━━ Given records

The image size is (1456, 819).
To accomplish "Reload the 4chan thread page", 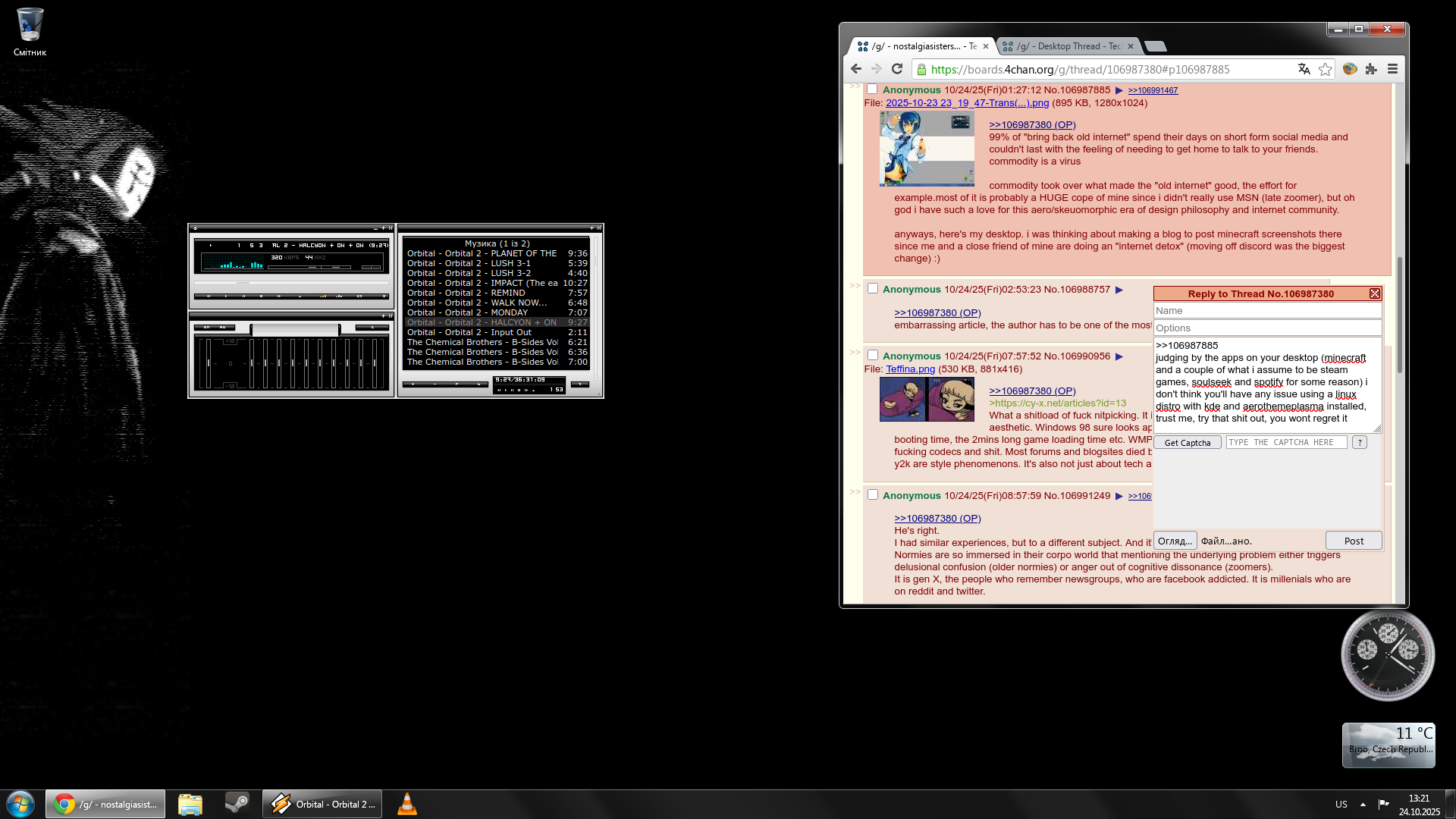I will [x=897, y=69].
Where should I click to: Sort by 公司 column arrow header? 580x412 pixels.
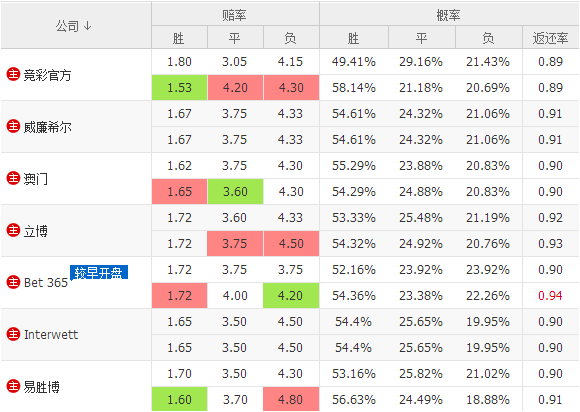coord(74,26)
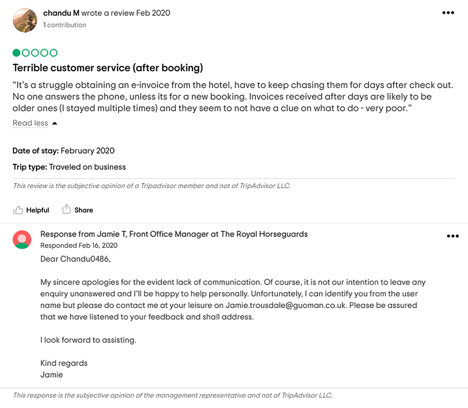Click the fifth empty rating bubble
The height and width of the screenshot is (408, 468).
54,53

━━━━

Task goal:
Repeat the material exactly, from the line containing "Where should I" through the end of the material. Leave out the pictures.

Answer to the problem:
Where should I click to: Sort by 公司 column arrow header? 580x412 pixels.
coord(74,26)
Click the fifth empty rating bubble
The height and width of the screenshot is (408, 468).
54,53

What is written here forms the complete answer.